• _Exercise brief_
Nothing after the line with "Task: Select the 0770723-buccal.lei file icon" belongs in the copy; extract the lines below from the top through that line, pictures left out.

• _Available data_
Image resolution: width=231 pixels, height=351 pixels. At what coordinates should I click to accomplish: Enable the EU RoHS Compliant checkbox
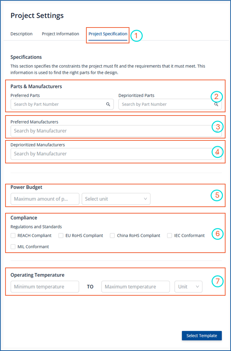pos(61,235)
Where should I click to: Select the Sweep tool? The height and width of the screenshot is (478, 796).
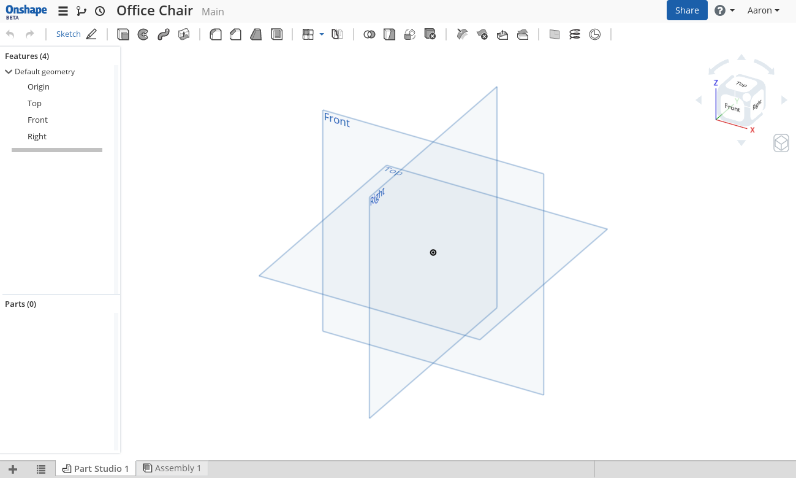tap(163, 34)
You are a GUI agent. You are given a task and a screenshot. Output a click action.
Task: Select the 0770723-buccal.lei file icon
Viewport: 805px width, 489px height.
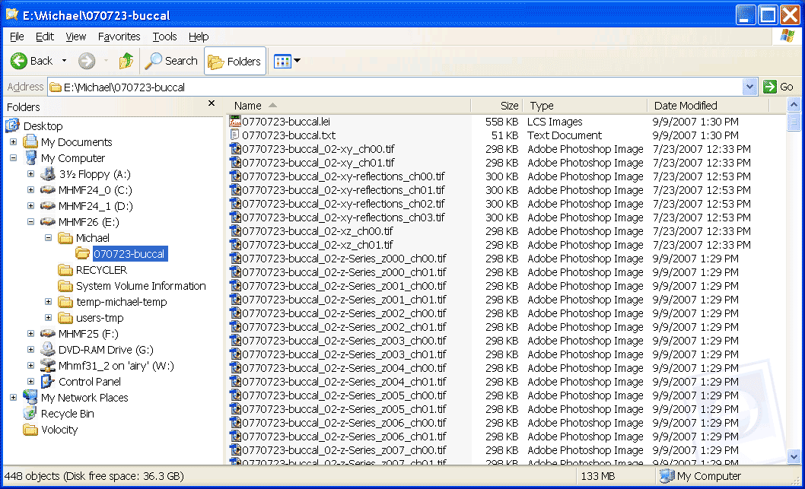tap(235, 122)
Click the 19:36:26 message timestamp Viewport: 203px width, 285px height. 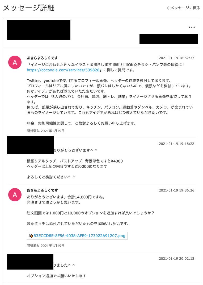[x=176, y=190]
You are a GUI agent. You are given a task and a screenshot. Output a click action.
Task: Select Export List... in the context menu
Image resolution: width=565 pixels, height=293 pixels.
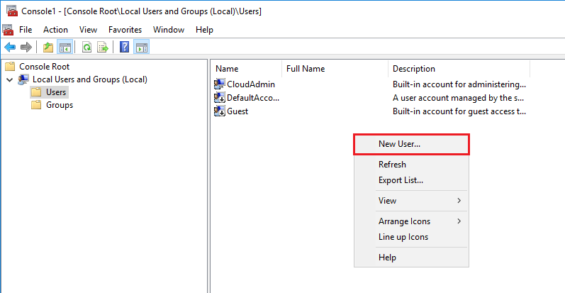(401, 180)
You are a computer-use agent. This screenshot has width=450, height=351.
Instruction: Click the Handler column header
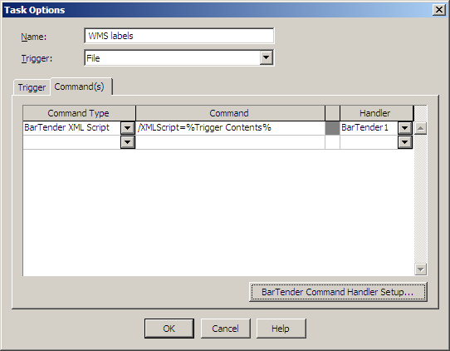point(376,113)
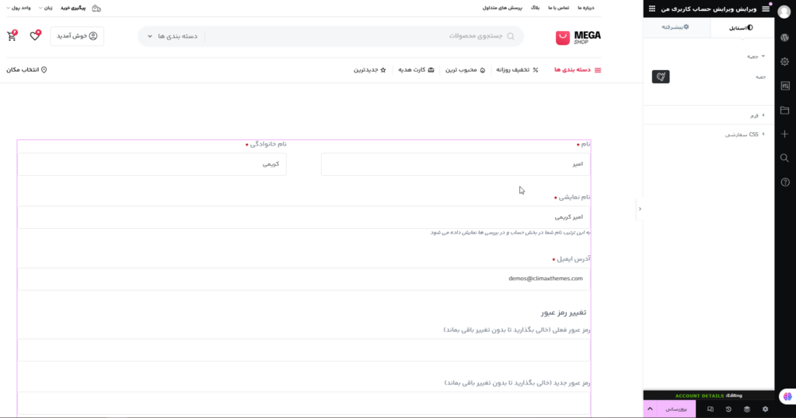Image resolution: width=796 pixels, height=418 pixels.
Task: Select the استایل tab
Action: click(742, 27)
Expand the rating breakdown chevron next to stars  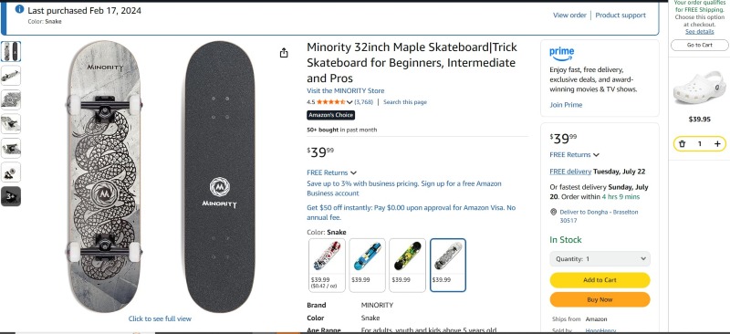(x=349, y=102)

• _Task result_
Image resolution: width=231 pixels, height=351 pixels. At what coordinates should I click to accomplish: Enable the EU RoHS Compliant checkbox
pos(61,235)
Where should I click to: Select the Sweep tool? The height and width of the screenshot is (478, 796).
tap(163, 34)
You are a GUI agent. You are given a task and a screenshot. Output a click action.
Task: Select the 0770723-buccal.lei file icon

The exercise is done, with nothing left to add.